Another warning from the same year purports to be written by a former neighbor of FDR's son. I share a screenshot because mere quotation does not do the original justice:

Am I among the YOUTH? Unclear.

There is much more, all packed with half-truths, dire warnings, and a dash of xenophobia. The email's climax claims immigrants can move to the United States at 65 and draw Social Security benefits because the "Democratic Party gave these payments to them, even though they never paid a dime into it!" The reality, of course, is far less scandalous and only benefits immigrants from a select list of mostly Western and wealthy nations.

Naturally, the Social Security missive ends on a call to action:

Changes don't seem to have evolved in the subsequent decade, and it might be my fault: I've never forwarded any of Rob's emails, except for a laugh, and several months after that Thanksgiving I set up a Gmail filter to send his messages straight to the trash. (Needless to say, I did not tell my mom.) I'll check in every now and then to see what currently animates his outrage, but that's about it.

Since I turned off the filter a couple months ago, it's been a mixed bag. At the end of the summer, there was a long message claiming "the British have passively succumbed to the Muslim invasion." Titled "Fw: Fwd: Goodbye England (Something to think about)," the message was full of unsourced and inaccurate nonsense. I was going to suffer through fact checking it, but the Brits already have it handled.

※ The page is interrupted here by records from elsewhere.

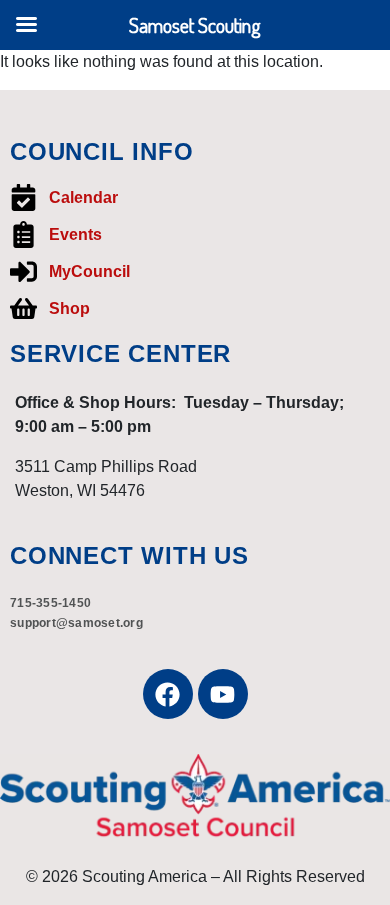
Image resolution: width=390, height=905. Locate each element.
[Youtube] (223, 694)
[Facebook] (168, 694)
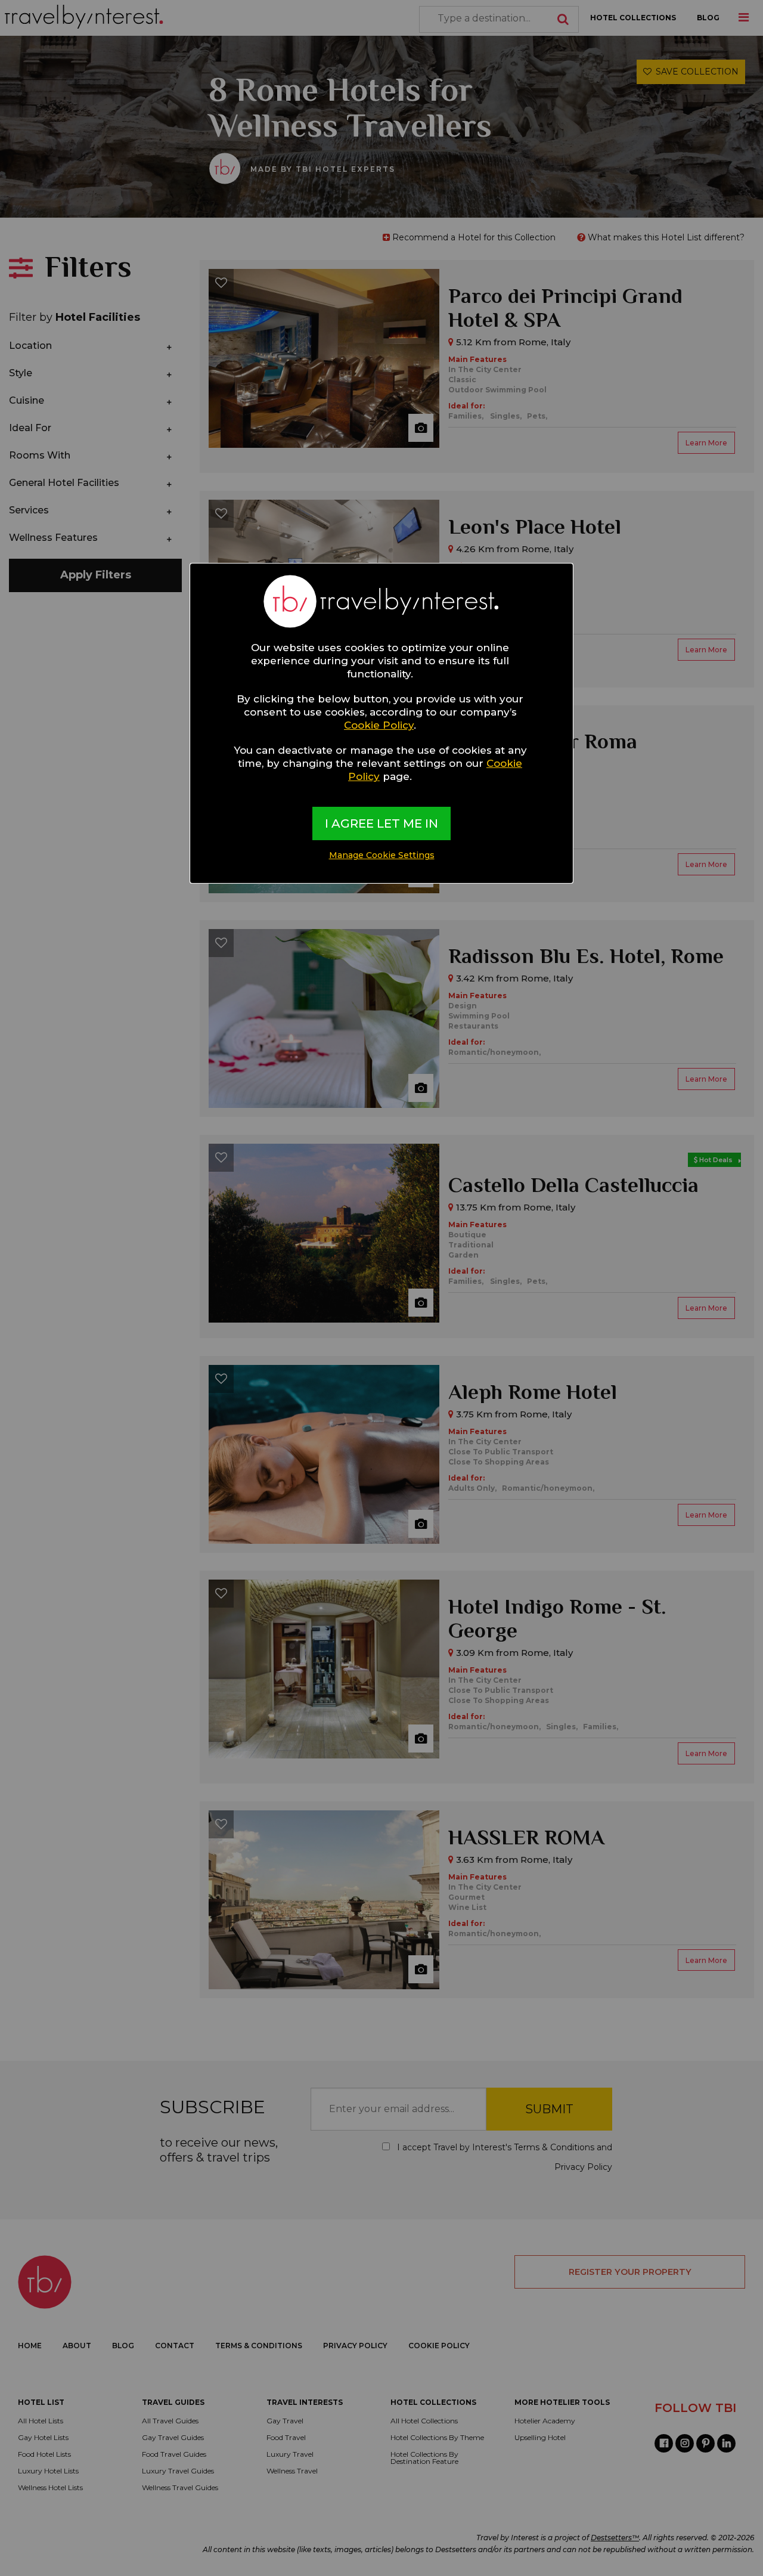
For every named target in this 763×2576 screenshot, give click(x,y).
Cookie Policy (379, 725)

September was a busy month, starting with "Fw: Re: Fwd: Important 911 message....."

Alas, the young lady’s video was not actually included in the email, so I could not determine whether I blame her a bit.

After this came an 1,800-word screed purporting to explain just about every issue of the day. Apparently the "entire Mideast situation is going to change by year end," and "Nicky [sic] Haley will be elected president in 2024 She will be the first >>> woman president. Mark it down." A note commemorating Bob Hope was a welcome interval, followed by an email with a broken image attachment titled simply "Fw: Tennis." I don’t know what the picture was supposed to be, but from the timing there's a strong chance it was that racist cartoon of Serena Williams.

In this case, I think I'm grateful for the mystery.

Rob went silent throughout October and the first half of November, resuming contact a few days ago with a long message about former President Barack Obama's ethnic background that seems to be a relic of the 2008 Democratic primaries and a dumb blonde joke that somehow involved abortion.

I was hopeful during that quiet. It was, to my memory, his longest break to date, and I wondered if perhaps Rob had outgrown the forwards. Clearly he has not.

I'm not sure whether or how I should respond to these emails. Answering each with a factual correction reminds me of the fairy tale about emptying a lake with a spoon, and, like the girl in the story, I despair at the prospect. When Rob is at his emailing peak, the time commitment would be substantial, and I do not imagine I'd have significant effect. Would he even accept the sources I'd provide — or write them off as "fake news" hiding the truth?

Rob is the sort of person who shows up in lengthy feature pieces attempting to delve into the mind of that exotic creature, the Trump voter unashamed. I think about him and my other family members who would fit the bill when I read those stories, which often seem somehow to mix a sincere pursuit of understanding with an implicit, patronizing sneer: "Can you believe they'd say that? Good thing we're not like them."

But I am like them, genetically. Am I my cousin's political keeper? Is there a familial obligation here unmet? I sincerely don't know.

For now, at least, I'm reviving the filter that sends the messages to trash. And maybe if I'm ever back in Kentucky, Rob and I can talk in person about what he emails, why he emails it, and whether he'd at least be willing to do a little fact checking before he hits send.